My portfolio site has project pages, work experience entries, and blog posts, all written as MDX files. When someone visits, they usually have a specific question: "Has this person worked with React?" or "What's their most recent project?" The answer is somewhere on the site, but finding it means clicking through pages and scanning project cards.
I wanted visitors to be able to just ask. Not a FAQ page with canned answers, but something that reads the actual content on the site and answers questions from it.
Why Not Just Feed It Everything?
Your first thought might be: take all the content, send it to a language model like GPT-4o or Claude, and let it answer questions. This works for short content. But language models hallucinate. Ask about a technology you never mentioned, and the model might confidently say "yes, they have 3 years of experience with that" because it sounds plausible.
There's also a scale problem. My site has around 30 content files. Sending all of them as context every time someone asks a question is wasteful, and the more content you include, the more room there is for the model to drift.
Search First, Then Answer
Instead of sending everything, what if I first searched my own content to find the pieces relevant to the question, and only sent those to the model?

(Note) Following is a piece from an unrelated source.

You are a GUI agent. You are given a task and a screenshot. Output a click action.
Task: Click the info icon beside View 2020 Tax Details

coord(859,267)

That's the core idea behind RAG (Retrieval-Augmented Generation). The model writes its answer from a small, focused set of context instead of your entire site. Because it only sees what's relevant, it stays grounded in what's actually there.
To make this work, I needed three things: a way to split my content into searchable pieces, a way to search by meaning (not just keywords), and a language model to write the final answer.

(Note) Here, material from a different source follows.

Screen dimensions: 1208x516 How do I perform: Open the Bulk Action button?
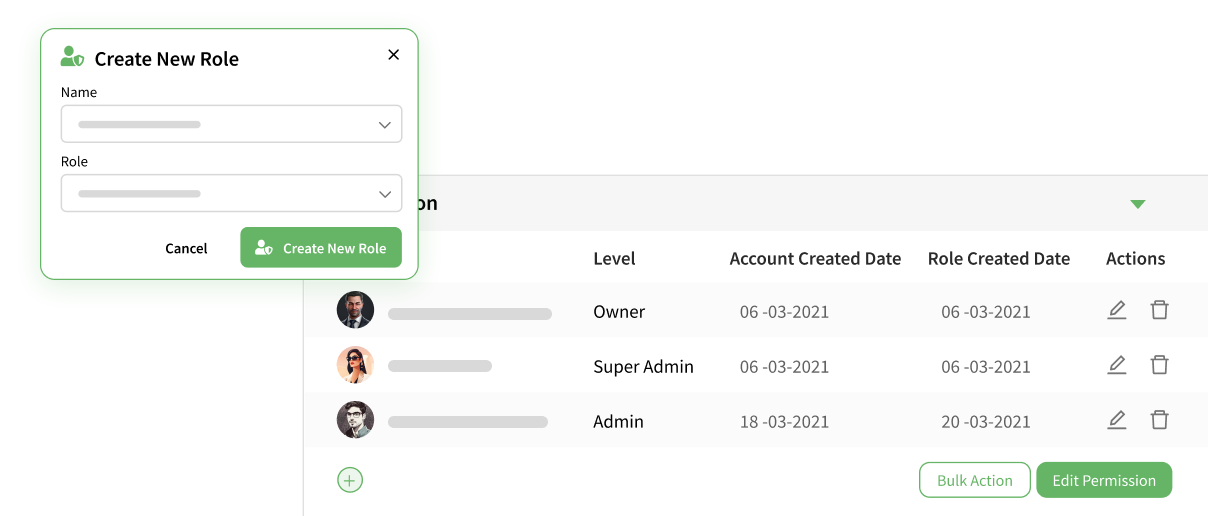point(974,480)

Splitting Content Into Chunks
My content lives in MDX files: one per project, one per job, one per blog post. Some of these are long. A single project page might describe the tech stack, what I built, and how it works, all in one file. Sending an entire file as context when the user only asked about the tech stack wastes tokens and adds noise.
So I split each file into smaller chunks at paragraph boundaries, capped at 500 characters:
function chunkText(text: string, maxLen = 500): string[] {
const paragraphs = text.split(/\n\n+/);
const chunks: string[] = [];
let current = "";
for (const para of paragraphs) {
if (current.length + para.length > maxLen && current) {
chunks.push(current.trim());
current = para;
} else {
current += (current ? "\n\n" : "") + para;
}
}
if (current.trim()) chunks.push(current.trim());
return chunks;
}
One thing I learned through testing: raw chunks with no context confused the model. A chunk that says "Built with TypeScript and PostgreSQL" is meaningless without knowing whether it's describing a personal project or a company I worked at. The fix was adding type prefixes. Every chunk starts with [PROJECT], [WORK EXPERIENCE], [BLOG POST], or [PROFILE], so the AI immediately knows what kind of content it's looking at. I also added catalog chunks (complete lists of all projects or all work history) so questions like "list all my projects" don't return partial results.
Searching by Meaning
Now I have chunks, but how do I find which ones are relevant to a question? Keyword search is the obvious choice, but it's brittle. If someone asks about "React experience" and my project description says "built with NextJS", there's no keyword match, even though NextJS is a React framework.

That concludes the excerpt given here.